Published: 18 August, 2011, 03:13
The UN announced that it would be removing non-essential staff from its offices in Syria amid growing concern over the violent crackdown by government forces on demonstrators.

­The Syrian government responded by inviting UN personnel to observe the situation on the ground.

The director of the Canadian-based Center for Research on Globalization, Michel Chossudovsky, says much of the hype around the Syrian crisis originates from abroad.

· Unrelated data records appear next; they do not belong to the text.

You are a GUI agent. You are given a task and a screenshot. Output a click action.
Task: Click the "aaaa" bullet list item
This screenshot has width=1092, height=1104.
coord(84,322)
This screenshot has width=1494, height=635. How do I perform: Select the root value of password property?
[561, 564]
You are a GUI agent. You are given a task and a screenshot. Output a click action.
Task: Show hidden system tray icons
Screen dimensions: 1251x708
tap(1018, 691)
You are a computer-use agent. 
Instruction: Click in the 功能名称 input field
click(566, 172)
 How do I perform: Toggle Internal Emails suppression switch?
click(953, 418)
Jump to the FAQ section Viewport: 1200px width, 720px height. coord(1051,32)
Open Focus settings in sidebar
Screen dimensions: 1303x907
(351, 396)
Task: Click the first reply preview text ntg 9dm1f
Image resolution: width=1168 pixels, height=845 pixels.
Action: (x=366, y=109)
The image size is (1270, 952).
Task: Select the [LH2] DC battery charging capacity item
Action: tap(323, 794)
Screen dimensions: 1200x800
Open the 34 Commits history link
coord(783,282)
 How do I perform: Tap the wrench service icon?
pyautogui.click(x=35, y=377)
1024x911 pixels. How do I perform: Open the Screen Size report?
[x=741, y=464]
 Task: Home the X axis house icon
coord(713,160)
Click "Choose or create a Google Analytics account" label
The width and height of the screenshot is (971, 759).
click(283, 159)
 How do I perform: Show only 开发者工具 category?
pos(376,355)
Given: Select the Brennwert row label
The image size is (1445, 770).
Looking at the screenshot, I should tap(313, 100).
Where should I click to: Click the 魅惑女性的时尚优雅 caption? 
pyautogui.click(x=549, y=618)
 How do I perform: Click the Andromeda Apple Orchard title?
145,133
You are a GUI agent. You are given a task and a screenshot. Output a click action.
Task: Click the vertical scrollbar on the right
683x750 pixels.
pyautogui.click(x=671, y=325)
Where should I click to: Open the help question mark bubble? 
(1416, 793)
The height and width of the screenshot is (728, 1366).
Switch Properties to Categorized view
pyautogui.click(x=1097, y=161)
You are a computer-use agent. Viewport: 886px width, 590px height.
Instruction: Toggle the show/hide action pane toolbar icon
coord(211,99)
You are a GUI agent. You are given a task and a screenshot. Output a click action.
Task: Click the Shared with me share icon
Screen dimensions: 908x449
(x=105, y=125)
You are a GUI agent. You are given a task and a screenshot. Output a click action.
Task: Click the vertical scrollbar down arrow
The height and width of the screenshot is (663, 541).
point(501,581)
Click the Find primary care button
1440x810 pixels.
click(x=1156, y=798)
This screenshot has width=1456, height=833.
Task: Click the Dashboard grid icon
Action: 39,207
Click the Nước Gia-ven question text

“I think this is really part of the public relations campaign to demonize the Syrian government without addressing the fundamental causes of the crisis,” he stated. “This is not a peaceful protest movement. It is an armed insurrection by gunmen, well-organized mercenaries and it is confirmed not only by government sources. Let’s examine: Israeli and Lebanese sources say the protesters have heavy machine guns…Since when are peaceful civilian protesters armed with heavy machine guns?… And I think the United Nations decided to remove its non-essential staff essentially as a prelude to tomorrow’s [August 18] session at the UN Security Council.”

Chossudovsky says he spent a couple of months in Syria earlier this year and left the country shortly before the violence started in mid-March. He is sure the insurgency there is part of an intelligence operation.

“The question we have to ask ourselves: Who are the sources of this killing, what are the underlying causes of this insurrection?” he said. “We are dealing with a big lie as far as the media information is concerned. The media doesn’t even have access to Syria. They are drumming up the whole series of interpretations which are, from my point, totally biased.”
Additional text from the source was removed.